For its part, an article by professors Joni Hersch and Leslie S. Stratton also adds interesting contributions on this issue. And it is that the salary differences that, in a classic way, are detected according to gender have a lot to do with this distribution of domestic tasks.

These researchers point out that female dedication is 3 times higher than male, which reduces the opportunities for women to generate greater earnings in the workplace.

2. What does having a husband mean regarding the care of dependents?

At present, a couple can share equally the tasks of caring for and educating the little ones. However, when it comes to caring for dependent people, be they the elderly or other relatives with physical limitations, the responsibility often falls on the woman. As the first study cited points out, the differences are still notable.

When the burden of tradition weighs, what prevails is the role scheme, under which it is “they” who take care of this work in the private sphere.

On the other hand, some evidence has also been obtained of the well-being experienced by women in relation to “housework versus taking care of one’s own spouse”.

Along these lines, it is interesting to know that, according to the analysis carried out by Professor Vicki A. Freedman’s team, it seems that the lowest levels of happiness are mainly associated with chores around the house.

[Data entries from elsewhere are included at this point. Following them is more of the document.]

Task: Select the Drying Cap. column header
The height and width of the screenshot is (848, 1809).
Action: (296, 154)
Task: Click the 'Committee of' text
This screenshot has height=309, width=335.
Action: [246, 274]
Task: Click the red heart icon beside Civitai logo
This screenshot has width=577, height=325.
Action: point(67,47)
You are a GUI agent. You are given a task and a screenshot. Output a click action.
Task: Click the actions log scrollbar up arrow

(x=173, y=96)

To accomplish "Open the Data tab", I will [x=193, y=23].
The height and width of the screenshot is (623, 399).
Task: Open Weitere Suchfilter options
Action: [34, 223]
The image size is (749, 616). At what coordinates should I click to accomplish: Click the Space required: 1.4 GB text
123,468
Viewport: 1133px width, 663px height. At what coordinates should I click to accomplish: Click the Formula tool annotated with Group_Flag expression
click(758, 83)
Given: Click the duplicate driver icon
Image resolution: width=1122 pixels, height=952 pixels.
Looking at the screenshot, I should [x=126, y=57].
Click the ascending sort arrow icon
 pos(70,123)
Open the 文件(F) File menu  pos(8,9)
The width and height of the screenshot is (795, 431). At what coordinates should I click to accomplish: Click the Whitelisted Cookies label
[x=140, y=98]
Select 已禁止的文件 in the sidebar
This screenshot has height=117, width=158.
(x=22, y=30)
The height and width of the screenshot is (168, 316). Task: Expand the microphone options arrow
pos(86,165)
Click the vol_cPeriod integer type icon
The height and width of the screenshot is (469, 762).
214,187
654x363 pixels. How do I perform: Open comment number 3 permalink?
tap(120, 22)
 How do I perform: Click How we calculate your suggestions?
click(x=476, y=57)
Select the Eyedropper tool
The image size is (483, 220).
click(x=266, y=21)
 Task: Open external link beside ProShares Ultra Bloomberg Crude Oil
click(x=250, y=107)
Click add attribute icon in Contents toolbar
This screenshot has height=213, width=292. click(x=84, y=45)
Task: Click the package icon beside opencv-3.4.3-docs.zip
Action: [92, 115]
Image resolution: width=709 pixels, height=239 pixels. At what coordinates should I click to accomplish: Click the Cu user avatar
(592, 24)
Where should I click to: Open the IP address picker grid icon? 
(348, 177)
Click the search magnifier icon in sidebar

Furthermore, the care given to the couple when they are ill is perceived by the wives with a positive attitude towards the displeasure caused by activities such as washing or scrubbing.

It is always possible to reach an agreement

Couple handing out housework.

Taking into account that each couple reaches their own agreements, depending on their particular circumstances and needs, it should be noted that:

  • If both members carry out a professional activity, housework is the responsibility of both.
  • Other things being equal, both men and women will also spend the same amount of time in domestic work.
  • In short, the fact of having a husband does not have to mean that the woman must assume the entire burden of household chores.

This is the way if we want to change consciences and bet on gender equality, that is, for equal responsibilities and, in turn, opportunities.